I have them. I use them. I even make my own. Love it.
On the other hand, you can’t put lipstick on a pig, and no matter how much Photoshop you do and how many presets you apply, if the raw material isn’t there, it isn’t there. Hate it.
I see it like music. Sure, interpretation matters. But lyrics are lyrics and music is music, and the ideas have to be there from the start.
In other words, the first question has to be about you, before you ask about the filter. It can’t be the other way around.
Still, one of my first jobs was in the darkroom, processing film and prints for a newspaper, and the look of film has always been near and dear to my heart.
Who doesn’t love the smell of fixer in the morning?
So I’ve been curious about the Mastin Labs filters for awhile, and I finally took them out for a spin to see how they stacked up. I cranked up the music, I loaded up some pictures, and off I went.
How did they do?
Before we get there, let me give you a little context.
First, though I spent fifteen years shooting film, I’m certainly not a film shooter. My workflow is all digital at this point for both my personal work and my weddings. Second, I shoot predominantly on the M43 platform, meaning that the Mastin Labs filters are not optimized for my cameras, so I had to tweak things.
Finally, I’m anything but a purist. In casual observation and a little bit of internet research, Mastin Labs matched their presets very thoroughly to the film stocks. I think this is an admirable effort, and it’s especially important for people who shoot both film and digital. However, given that I didn’t need that level of accuracy, I was very curious how things would work out for me.
Of course, you can judge for yourself by looking at the images below, before you read my impressions.
I was impressed. The presets were easy to work with, I liked the look, and the execution was very refined. It’s clear that Mastin Labs spent some time thinking this through. You just pick your stock of film, then you can go through a series of additional presets to refine the highlights, the shadows, and pick your grain.
In particular, there were three things that caught my eye.
The first was how it dealt with light and bright images. It’s clear that the presets excel for skin tones in high key lighting, and I especially liked the renderings for the Portra set.
Not surprisingly, then, the second thing was how the presets handled highlights. There was a wide tonal range that was pleasant and filmic. You can see this most vividly in the third picture where the sky becomes noticeably creamier and more delicate. Actually, it’s the third image that really got my attention, because even though the shift is the most subtle, after dropping the contrast a little, the preset managed to change the look without screaming that I changed the look.
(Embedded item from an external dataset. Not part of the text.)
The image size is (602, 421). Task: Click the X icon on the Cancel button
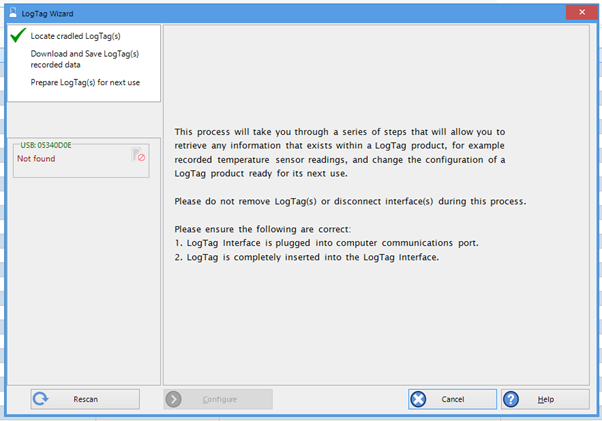click(419, 399)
That leads to the third observation. I liked that the presets weren’t heavy-handed. It’s always tempting to overdo a filter to maximize the impact. And it works, but it’s a little like sugar in a dessert. It makes it tasty, but it takes away the nuance and masks the flavors. While sugar can have it’s place, it’s harder to create a product that’s subtle, but still works, because your adjustments need to be more refined.
Are there any negatives?
Well, as always, to get the most out of these, you’re going to need to put in some work. They’re not a panacea, and understanding color theory and building a repository of looks to reference will still help you out immensely. And of course, you’ll need to find the right light in the first place.
Also, while the presets are perfectly fine with low key images, in my eyes, they didn’t have the same amount of impact. I took a picture I shot with an off camera flash indoors to see how it would come out.
The preset did what it was supposed to do, and there is a more filmic tone—but, I’d want to play with this more to get the look I want with this type of lighting.
Overall, I really enjoyed the presets. I think Mastin Labs hit its audience square between the eyes. For film shooters with a light and airy style, it’s easy to see how they would have a regular place in the workflow. As for me, I’m excited to have them, and I think they make a great addition to my toolkit.